*WRITTEN PROBLEM*: Count the lines in the records below that contain the word "dimension", and reply with the number alone.

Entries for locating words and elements
+ + +

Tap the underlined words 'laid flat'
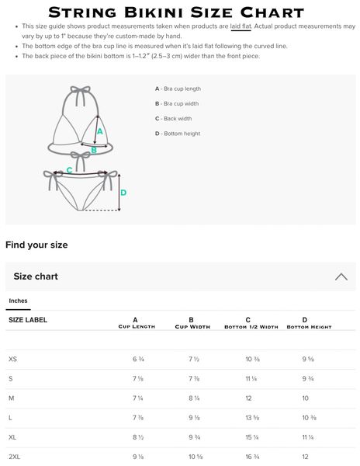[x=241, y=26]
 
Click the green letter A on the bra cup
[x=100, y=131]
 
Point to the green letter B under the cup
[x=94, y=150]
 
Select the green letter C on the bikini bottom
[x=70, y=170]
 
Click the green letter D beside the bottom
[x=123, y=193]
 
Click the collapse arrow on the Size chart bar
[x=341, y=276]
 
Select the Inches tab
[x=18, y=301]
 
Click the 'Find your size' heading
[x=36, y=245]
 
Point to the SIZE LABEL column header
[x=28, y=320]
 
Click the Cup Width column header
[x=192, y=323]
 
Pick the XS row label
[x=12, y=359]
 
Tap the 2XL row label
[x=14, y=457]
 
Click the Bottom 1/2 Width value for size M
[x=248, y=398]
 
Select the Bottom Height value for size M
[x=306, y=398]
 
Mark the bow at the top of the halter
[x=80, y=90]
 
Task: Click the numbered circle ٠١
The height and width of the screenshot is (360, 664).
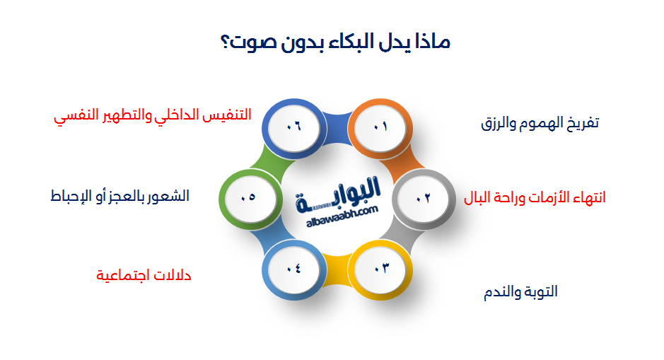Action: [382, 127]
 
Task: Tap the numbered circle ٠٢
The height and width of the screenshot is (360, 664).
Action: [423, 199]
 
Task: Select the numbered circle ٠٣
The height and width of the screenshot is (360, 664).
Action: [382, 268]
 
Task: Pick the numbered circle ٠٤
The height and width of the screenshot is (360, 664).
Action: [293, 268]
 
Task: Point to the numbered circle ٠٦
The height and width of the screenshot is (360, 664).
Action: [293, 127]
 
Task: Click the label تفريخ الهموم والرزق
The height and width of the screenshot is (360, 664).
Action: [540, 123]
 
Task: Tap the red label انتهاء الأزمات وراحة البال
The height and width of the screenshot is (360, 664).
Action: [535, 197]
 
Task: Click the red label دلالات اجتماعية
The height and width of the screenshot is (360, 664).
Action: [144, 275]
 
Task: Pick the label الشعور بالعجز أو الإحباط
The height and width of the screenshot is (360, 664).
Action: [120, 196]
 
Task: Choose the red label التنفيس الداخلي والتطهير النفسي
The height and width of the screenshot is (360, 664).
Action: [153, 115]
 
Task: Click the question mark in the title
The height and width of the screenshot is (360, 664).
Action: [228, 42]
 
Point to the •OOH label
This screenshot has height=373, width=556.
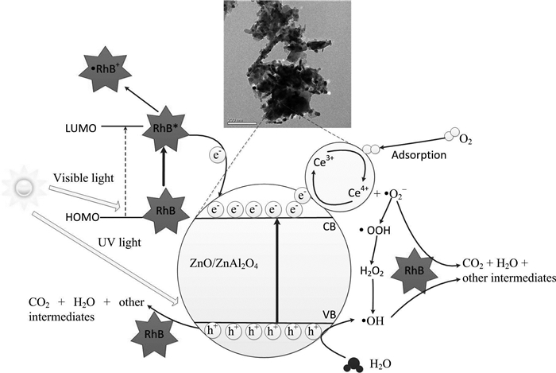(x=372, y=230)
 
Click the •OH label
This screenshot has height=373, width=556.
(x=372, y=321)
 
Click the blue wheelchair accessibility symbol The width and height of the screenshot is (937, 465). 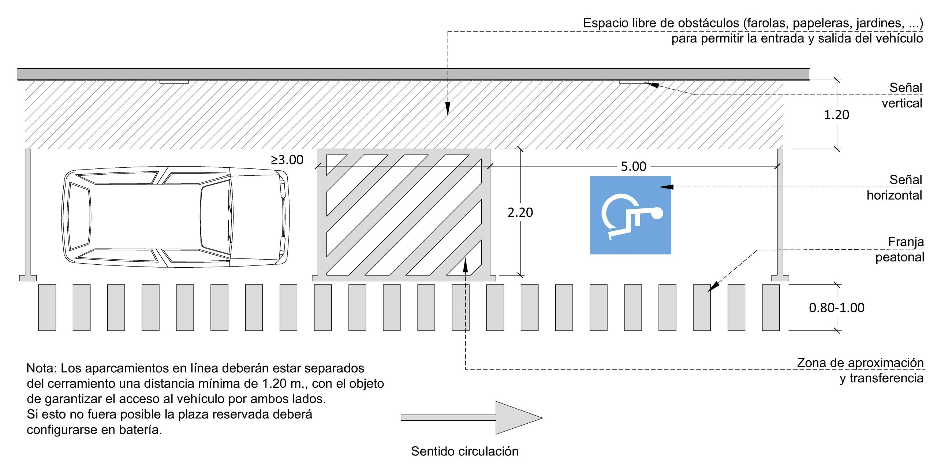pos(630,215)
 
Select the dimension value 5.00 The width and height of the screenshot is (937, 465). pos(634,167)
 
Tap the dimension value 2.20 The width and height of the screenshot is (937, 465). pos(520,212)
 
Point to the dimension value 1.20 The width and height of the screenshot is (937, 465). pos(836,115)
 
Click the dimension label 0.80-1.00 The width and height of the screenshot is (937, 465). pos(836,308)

+ + +

*ANSWER TO THIS EXERCISE*: 4